David Slack: Fred Dagg left and took the old ways with him
OPINION: It's nice that Easter came along just now. We could do with a break from Sonny Bill Williams letting his religion get in the way of things.
Here, have an Easter bunny. It costs 70 per cent more than regular chocolate because it's in the shape of a bunny. We know what's best for us. We always have done.
Two things seemed to happen on TV in the 1970s at more or less the same time: there was John Clarke being brilliant, and there was the rise of Robert Muldoon. It was a time of middle-aged white men deciding what was good for all of us. They would look at the rest of us in a way that said we amused them and one day we might understand, now be quiet.
But here was Clarke with something new, something you wouldn't hear on the radio or the TV or at a civic ceremony, but would actually hear wherever you went. Tom Scott says he and Clarke would swap lines they heard in shearing gangs and at the freezing works, and they would be on the floor laughing and then they would put it into their writing, and it was funny, and knowing, and genius.
It was the sound of us, it was also the sound of irreverence. It saw through the foolishness of people who knew what was best for us. You might be the boss, you might also be an idiot.
John Clarke would say he was from the audience. Idiots at the NZBC, who knew what was best, dismayed him again and again. So would TVNZ, later, who would have free access to all his Clarke and Dawe work, week after week of it, and use none.
So of course he left. And then a while later, so did the old way of life. No more welfare payments for sheep, no more Federated Farmers saying farming was the backbone of the country and should be supported by whatever means.
Instead we got Federated Farmers reincarnated as free-market true believers. The one thing that stayed constant in their message was that they knew best. And they still had that look on their face: we amused them.
Bill English has that look. You can talk to him and it can feel as though he's listening, but when you look back, you remember an amused grin fixed to his face.
Some people call him a policy genius. His big idea is "social investment": you treat social welfare spending as an investment. That is: you ask how you can get a better return on it. You crunch the data, and work out which people need mending, like they're Uber drivers ready to pop up on your app so you can give them a good sorting out.
Good old neo-liberalism! Always finding a simple solution to a complex problem. Pity there's no such thing.

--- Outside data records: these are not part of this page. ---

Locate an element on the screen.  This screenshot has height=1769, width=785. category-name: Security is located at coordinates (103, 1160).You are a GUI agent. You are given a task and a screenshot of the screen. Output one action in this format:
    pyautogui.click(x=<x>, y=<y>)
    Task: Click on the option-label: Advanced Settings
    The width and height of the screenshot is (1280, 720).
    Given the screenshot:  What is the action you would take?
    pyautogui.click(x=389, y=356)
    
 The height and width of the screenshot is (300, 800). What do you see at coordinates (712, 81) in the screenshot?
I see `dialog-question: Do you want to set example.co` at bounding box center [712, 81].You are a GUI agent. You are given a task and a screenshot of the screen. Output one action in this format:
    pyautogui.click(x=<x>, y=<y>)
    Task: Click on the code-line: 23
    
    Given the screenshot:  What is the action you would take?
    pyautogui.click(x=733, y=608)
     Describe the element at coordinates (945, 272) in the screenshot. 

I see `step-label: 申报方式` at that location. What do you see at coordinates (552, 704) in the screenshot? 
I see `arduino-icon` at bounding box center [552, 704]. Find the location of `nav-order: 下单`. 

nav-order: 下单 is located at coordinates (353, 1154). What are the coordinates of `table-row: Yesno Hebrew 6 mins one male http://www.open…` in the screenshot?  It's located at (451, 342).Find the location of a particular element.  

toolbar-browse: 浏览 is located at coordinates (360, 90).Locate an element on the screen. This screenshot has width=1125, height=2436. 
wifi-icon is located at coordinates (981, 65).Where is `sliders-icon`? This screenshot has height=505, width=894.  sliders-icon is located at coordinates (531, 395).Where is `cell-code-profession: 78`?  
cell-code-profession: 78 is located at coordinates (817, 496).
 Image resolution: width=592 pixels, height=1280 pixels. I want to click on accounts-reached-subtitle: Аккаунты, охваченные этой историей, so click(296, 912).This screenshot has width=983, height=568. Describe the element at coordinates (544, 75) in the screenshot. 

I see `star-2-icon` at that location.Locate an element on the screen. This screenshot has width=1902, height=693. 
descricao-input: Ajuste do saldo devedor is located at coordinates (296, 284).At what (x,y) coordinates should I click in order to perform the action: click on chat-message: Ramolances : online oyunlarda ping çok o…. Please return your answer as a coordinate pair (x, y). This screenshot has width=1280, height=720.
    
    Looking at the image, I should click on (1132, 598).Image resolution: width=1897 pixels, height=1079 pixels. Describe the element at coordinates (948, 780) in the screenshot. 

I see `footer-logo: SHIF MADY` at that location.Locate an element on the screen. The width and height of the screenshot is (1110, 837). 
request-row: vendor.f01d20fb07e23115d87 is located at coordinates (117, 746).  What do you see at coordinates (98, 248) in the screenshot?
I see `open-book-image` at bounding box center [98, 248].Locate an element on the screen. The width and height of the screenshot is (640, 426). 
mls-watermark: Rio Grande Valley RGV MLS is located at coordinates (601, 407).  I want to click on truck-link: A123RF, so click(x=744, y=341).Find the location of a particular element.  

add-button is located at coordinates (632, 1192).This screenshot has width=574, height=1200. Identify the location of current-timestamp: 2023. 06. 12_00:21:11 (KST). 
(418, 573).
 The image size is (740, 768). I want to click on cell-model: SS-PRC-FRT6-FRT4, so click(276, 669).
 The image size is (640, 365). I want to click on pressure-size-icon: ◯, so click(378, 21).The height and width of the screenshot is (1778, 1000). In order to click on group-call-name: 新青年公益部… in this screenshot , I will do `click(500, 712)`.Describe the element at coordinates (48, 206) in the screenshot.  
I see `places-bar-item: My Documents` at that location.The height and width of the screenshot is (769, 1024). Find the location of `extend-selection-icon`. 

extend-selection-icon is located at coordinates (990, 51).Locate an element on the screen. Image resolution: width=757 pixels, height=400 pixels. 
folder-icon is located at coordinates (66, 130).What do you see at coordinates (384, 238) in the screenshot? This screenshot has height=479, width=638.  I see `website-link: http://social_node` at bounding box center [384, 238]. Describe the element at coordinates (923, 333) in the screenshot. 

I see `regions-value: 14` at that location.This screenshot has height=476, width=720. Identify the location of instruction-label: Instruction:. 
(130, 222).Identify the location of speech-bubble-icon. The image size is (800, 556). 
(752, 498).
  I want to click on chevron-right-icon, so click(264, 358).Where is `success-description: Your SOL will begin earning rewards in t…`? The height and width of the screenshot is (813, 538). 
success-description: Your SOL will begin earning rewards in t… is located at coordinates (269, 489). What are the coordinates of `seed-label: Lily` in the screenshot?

Keith Ng, a data expert, says it's a cargo cult to believe that just because you have "data" you will be able to get your arms around it and understand it and work with it. That requires specialist expertise. The specialists are few and it's not nearly as simple and straightforward as the PM has implied.
Here's a bigger policy question for the PM: why is our economy still so narrow after all this time? Why, after all these years, do we rely so much on selling so few products and services?
This is essentially how our economy works – Fonterra earns a huge wodge of money that it spends with big law firms and accountants and consultants and bankers. All those people spend a fortune on their beautiful homes in St Mary's Bay and Parnell, and all the tradespeople and middlemen charge them top dollar and silly money. They all go out to dinner and spray loads of cash around and we call this a buoyant economy.
Next thing you know, you want to do some renovations and you call a guy for a quote and he arrives in a brand new Touareg and he tells you it'll be $80K to renovate a couple of bathrooms.
The whole thing's a lolly scramble. Everyone is borrowing enough money to pay for 80k bathrooms and million-dollar brick and tile houses, because we've all pretended that makes sense. It looks like foolishness.
But no doubt the Government knows best.